● **Work to complete**: Retype the rows word for word, beginning with the first row and stopping after the line that contains "Describe the element at coordinates (1149, 22)".

(Element and text position data)
........

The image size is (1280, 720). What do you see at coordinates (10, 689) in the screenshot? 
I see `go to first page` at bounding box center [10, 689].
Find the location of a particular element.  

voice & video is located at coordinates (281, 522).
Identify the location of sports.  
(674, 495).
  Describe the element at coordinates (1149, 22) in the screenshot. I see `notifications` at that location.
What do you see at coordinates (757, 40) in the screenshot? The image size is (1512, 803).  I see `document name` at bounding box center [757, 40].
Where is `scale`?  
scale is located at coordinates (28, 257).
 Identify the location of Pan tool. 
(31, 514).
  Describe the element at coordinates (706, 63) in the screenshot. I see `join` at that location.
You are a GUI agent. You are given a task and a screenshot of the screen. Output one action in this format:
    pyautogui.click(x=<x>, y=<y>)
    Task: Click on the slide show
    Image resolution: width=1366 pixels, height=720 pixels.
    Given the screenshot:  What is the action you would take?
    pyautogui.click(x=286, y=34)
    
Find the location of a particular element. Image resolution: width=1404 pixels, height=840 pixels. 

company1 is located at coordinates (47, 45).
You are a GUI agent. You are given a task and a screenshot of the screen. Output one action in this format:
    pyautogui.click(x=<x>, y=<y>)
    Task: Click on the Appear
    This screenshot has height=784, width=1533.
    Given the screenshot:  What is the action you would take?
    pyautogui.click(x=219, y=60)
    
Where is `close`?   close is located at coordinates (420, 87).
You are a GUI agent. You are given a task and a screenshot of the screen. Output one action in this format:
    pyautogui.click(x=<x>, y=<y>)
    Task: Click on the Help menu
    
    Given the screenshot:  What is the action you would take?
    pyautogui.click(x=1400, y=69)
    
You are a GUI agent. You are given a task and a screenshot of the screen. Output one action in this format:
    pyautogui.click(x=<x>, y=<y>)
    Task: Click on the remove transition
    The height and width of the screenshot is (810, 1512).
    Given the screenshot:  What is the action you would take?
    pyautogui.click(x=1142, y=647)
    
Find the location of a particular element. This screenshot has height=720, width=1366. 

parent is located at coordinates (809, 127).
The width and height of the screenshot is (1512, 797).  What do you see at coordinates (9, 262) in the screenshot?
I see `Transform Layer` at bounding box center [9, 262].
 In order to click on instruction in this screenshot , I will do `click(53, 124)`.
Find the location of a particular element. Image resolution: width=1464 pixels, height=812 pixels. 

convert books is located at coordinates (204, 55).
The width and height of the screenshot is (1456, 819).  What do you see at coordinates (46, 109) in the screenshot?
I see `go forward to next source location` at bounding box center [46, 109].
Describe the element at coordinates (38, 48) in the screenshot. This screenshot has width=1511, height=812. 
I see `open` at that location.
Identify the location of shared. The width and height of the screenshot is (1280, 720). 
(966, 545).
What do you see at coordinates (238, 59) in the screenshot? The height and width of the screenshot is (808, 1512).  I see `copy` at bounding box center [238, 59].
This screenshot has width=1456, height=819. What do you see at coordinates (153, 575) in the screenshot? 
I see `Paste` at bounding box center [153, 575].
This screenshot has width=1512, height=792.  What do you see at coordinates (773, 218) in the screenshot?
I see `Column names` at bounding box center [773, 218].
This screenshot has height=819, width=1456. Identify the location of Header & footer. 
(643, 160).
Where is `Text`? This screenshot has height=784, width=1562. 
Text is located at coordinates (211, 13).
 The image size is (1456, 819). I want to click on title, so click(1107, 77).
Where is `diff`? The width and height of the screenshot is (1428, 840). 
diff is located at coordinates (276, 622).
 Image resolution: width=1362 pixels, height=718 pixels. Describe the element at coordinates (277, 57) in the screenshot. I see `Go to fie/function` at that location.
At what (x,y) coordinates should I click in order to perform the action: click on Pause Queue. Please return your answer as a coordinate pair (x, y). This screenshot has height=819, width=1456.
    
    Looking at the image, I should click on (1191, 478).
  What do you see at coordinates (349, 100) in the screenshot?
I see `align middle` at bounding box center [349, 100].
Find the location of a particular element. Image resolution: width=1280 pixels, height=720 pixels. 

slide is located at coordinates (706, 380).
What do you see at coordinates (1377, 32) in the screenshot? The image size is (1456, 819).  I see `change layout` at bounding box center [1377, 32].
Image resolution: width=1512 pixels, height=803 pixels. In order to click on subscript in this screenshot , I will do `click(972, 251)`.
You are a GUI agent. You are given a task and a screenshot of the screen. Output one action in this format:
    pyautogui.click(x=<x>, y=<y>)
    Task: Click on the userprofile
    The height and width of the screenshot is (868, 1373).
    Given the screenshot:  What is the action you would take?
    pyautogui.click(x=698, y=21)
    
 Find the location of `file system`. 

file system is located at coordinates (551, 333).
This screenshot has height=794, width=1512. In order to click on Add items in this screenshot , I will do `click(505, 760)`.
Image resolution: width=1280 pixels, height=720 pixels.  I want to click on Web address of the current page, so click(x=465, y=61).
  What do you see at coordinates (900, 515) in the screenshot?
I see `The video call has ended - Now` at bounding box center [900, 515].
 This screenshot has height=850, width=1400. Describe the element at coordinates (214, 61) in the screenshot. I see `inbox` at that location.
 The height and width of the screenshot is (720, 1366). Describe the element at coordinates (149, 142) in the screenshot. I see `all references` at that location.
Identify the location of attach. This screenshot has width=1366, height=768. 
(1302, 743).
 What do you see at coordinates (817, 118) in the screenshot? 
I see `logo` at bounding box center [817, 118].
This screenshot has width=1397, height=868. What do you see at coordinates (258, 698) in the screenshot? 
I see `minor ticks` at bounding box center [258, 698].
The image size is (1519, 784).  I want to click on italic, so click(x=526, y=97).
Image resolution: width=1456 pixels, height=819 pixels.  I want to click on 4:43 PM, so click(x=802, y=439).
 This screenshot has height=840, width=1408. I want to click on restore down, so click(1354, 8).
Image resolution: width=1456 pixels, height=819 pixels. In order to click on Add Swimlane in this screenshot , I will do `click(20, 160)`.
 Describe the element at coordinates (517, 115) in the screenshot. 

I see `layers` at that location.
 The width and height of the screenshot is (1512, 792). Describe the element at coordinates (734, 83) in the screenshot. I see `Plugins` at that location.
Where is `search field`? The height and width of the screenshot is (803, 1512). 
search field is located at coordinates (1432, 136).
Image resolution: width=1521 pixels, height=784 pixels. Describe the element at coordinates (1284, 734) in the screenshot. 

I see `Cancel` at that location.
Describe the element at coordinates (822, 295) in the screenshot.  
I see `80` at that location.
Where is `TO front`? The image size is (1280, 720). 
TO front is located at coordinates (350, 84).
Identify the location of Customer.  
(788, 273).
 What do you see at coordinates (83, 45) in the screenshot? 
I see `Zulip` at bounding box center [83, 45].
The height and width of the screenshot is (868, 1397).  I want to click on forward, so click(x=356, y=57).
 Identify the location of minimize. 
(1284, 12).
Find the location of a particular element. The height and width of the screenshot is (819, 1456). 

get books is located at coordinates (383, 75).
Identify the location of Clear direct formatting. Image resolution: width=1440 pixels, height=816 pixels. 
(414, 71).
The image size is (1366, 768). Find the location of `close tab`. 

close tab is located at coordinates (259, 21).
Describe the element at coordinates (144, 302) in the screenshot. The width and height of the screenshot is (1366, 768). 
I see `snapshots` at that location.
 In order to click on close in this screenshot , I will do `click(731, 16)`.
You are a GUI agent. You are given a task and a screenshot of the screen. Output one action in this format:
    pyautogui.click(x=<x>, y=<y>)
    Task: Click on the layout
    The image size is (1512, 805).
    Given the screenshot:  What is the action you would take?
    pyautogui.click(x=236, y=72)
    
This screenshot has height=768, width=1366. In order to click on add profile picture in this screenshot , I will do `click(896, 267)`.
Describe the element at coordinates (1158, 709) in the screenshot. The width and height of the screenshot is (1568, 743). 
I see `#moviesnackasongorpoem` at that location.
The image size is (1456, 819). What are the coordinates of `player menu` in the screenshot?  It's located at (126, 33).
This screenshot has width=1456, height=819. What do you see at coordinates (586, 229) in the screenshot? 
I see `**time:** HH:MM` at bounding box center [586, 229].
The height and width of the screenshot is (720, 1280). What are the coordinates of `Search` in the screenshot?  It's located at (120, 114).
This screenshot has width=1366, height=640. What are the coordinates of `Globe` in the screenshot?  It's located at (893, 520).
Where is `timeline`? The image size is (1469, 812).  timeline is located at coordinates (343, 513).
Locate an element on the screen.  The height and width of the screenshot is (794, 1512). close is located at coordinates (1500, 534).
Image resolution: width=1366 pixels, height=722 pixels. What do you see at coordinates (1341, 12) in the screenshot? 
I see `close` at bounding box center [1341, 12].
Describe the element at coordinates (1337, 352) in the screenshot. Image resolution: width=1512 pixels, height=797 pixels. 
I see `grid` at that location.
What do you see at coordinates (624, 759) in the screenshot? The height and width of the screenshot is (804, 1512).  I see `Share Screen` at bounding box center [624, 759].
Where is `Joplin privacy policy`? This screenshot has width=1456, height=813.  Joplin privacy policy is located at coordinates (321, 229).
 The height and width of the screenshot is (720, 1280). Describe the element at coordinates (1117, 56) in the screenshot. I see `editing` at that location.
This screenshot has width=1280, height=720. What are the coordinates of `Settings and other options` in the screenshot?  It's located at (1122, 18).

........

● **Output below**:
The image size is (1280, 720). What do you see at coordinates (10, 689) in the screenshot? 
I see `go to first page` at bounding box center [10, 689].
Find the location of a particular element.  

voice & video is located at coordinates (281, 522).
Identify the location of sports.  
(674, 495).
  Describe the element at coordinates (1149, 22) in the screenshot. I see `notifications` at that location.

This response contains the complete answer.